▶ **Directions**: Check every line of the data for the word "agent", and copy those that have it.

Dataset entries
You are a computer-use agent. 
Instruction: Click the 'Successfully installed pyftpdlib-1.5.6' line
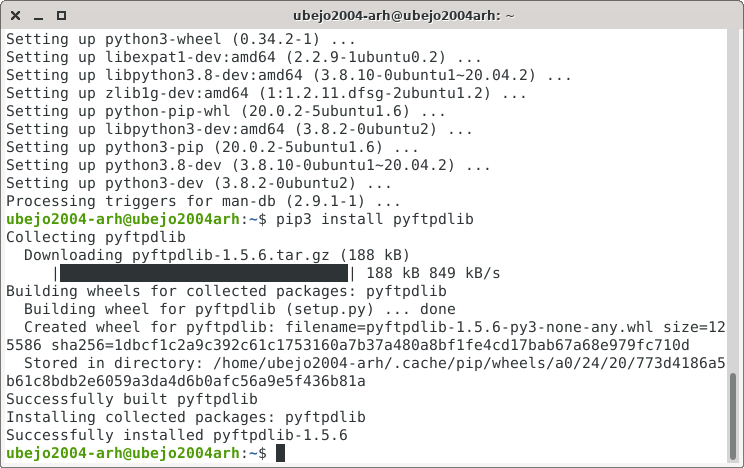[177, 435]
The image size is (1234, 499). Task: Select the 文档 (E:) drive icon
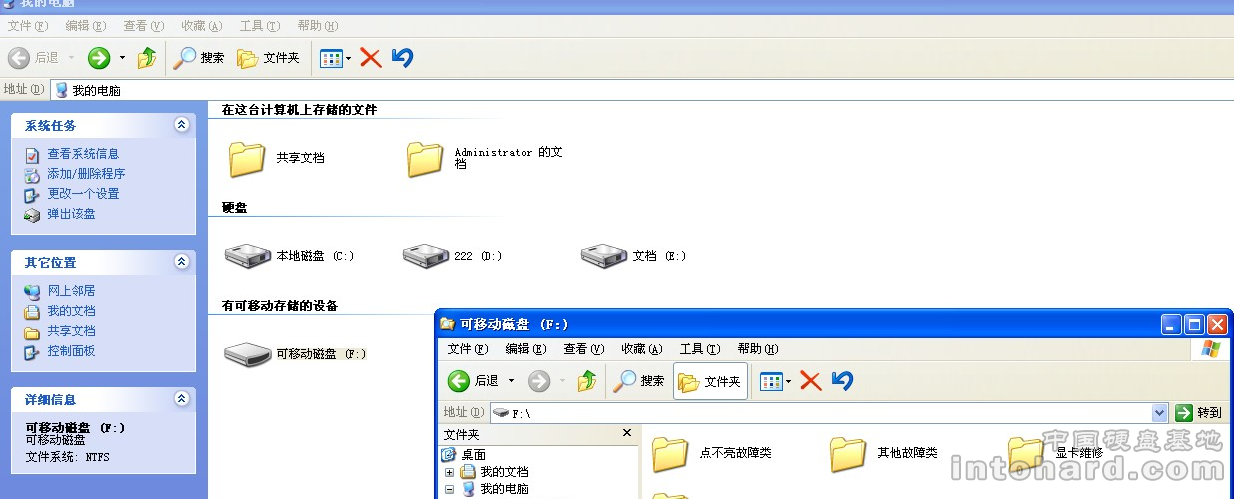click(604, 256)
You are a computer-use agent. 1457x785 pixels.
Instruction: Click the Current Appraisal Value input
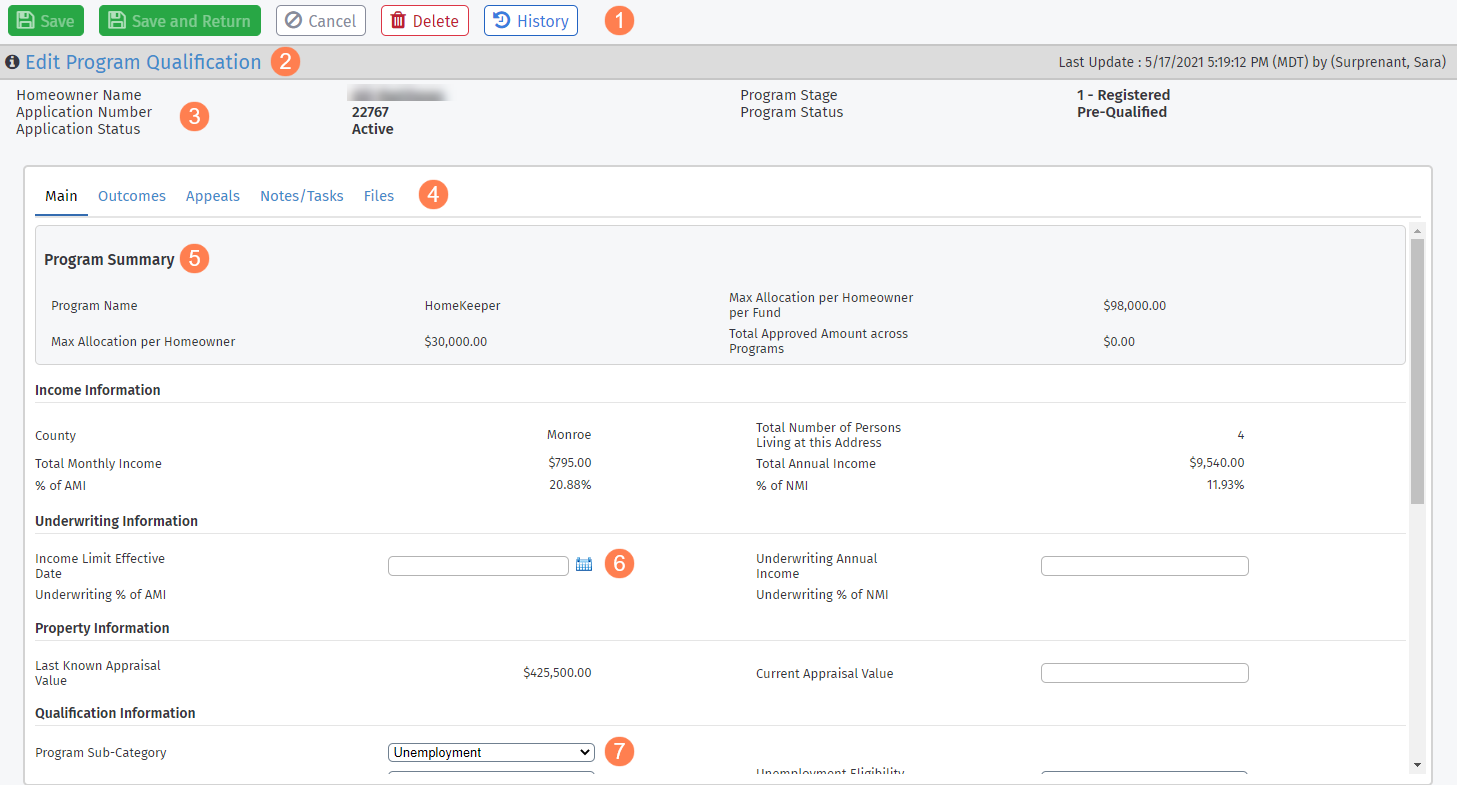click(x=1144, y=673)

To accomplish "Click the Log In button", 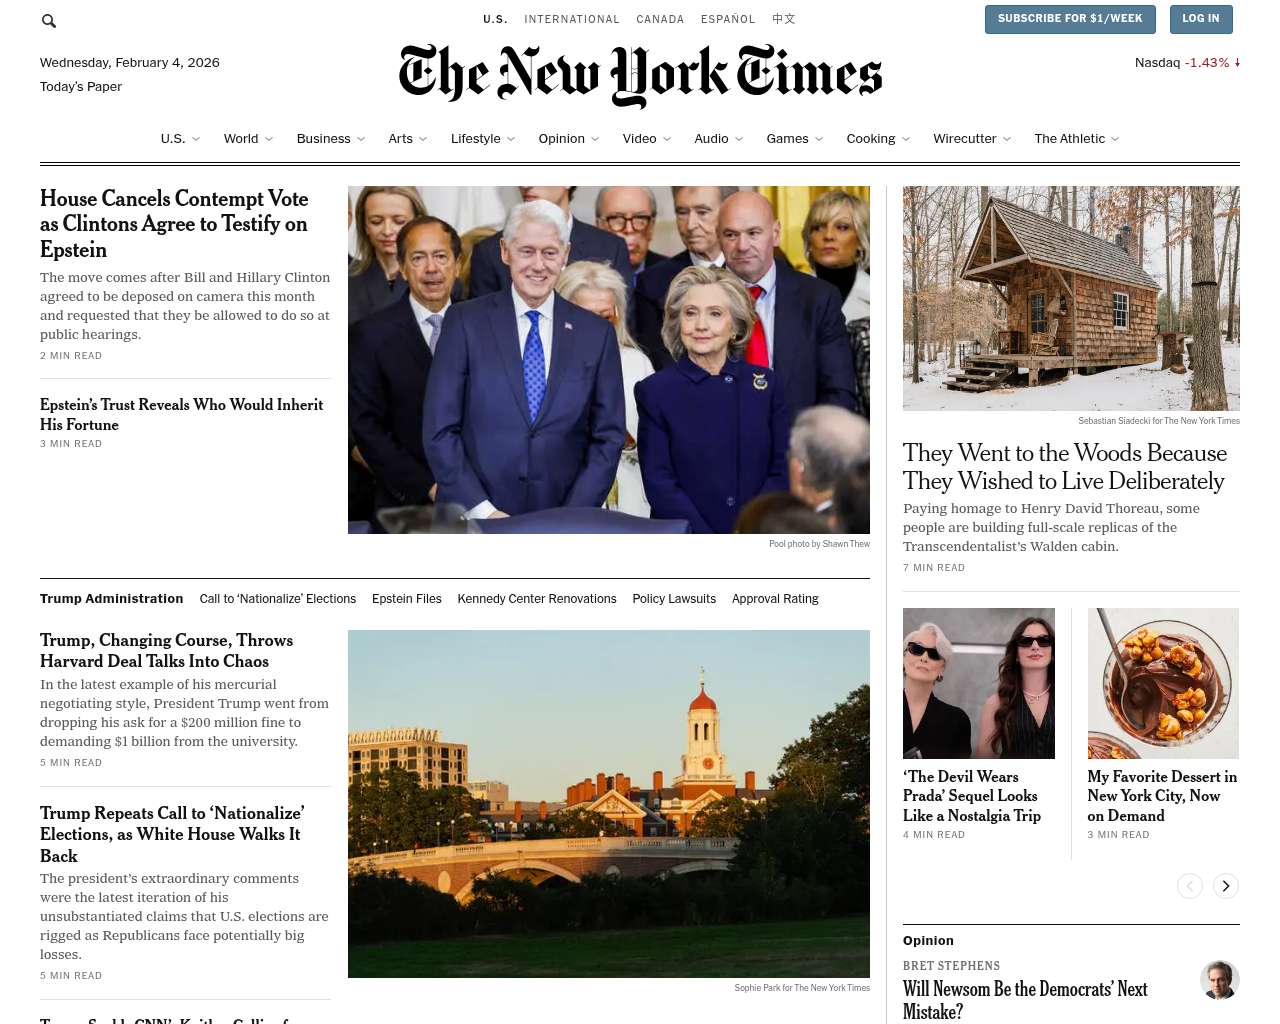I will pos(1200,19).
---
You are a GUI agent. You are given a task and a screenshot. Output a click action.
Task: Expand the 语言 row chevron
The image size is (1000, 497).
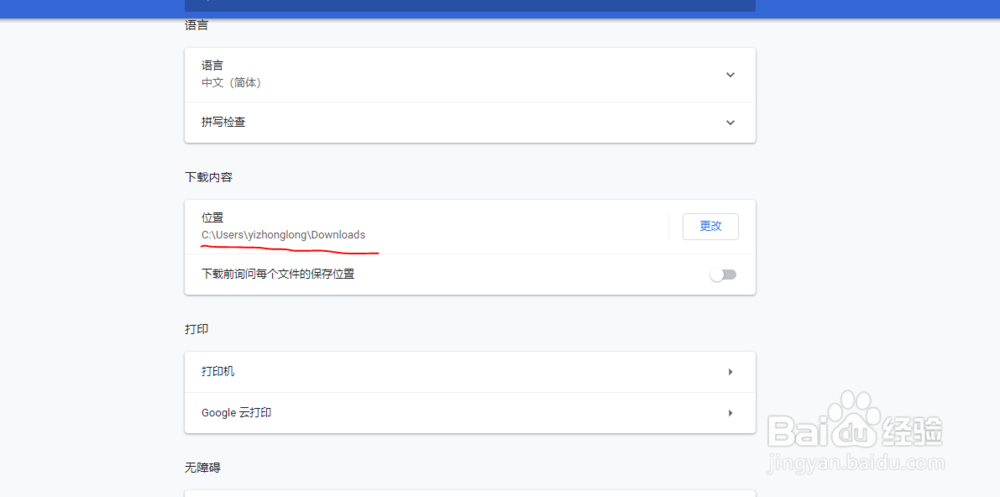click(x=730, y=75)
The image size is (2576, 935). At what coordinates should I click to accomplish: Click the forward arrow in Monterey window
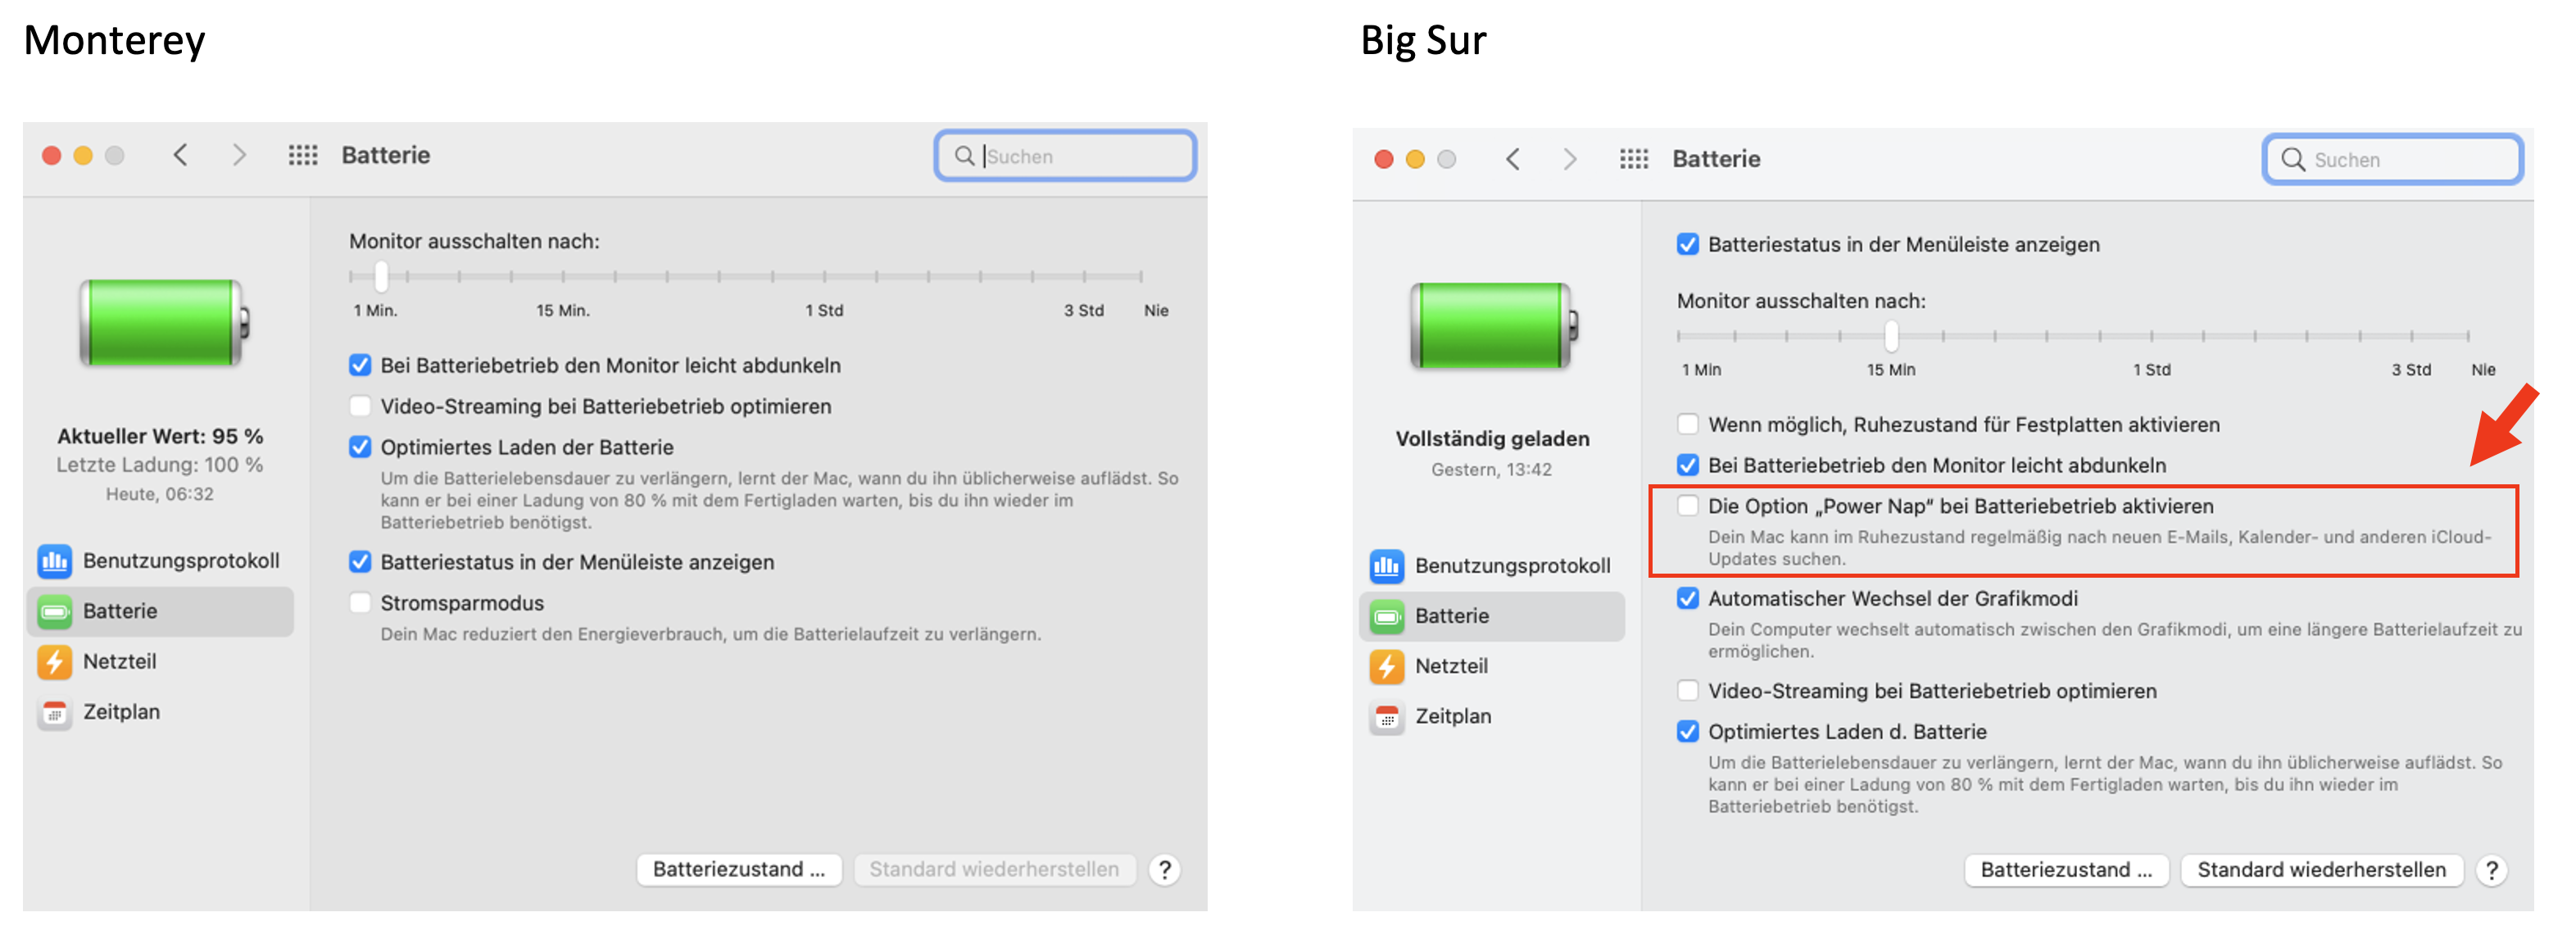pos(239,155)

▶ **Written solution**:
You are a computer-use agent. 
You are a computer-use agent. 1457x785 pixels.
You are a GUI agent. You are given a task and a screenshot. Output a click action.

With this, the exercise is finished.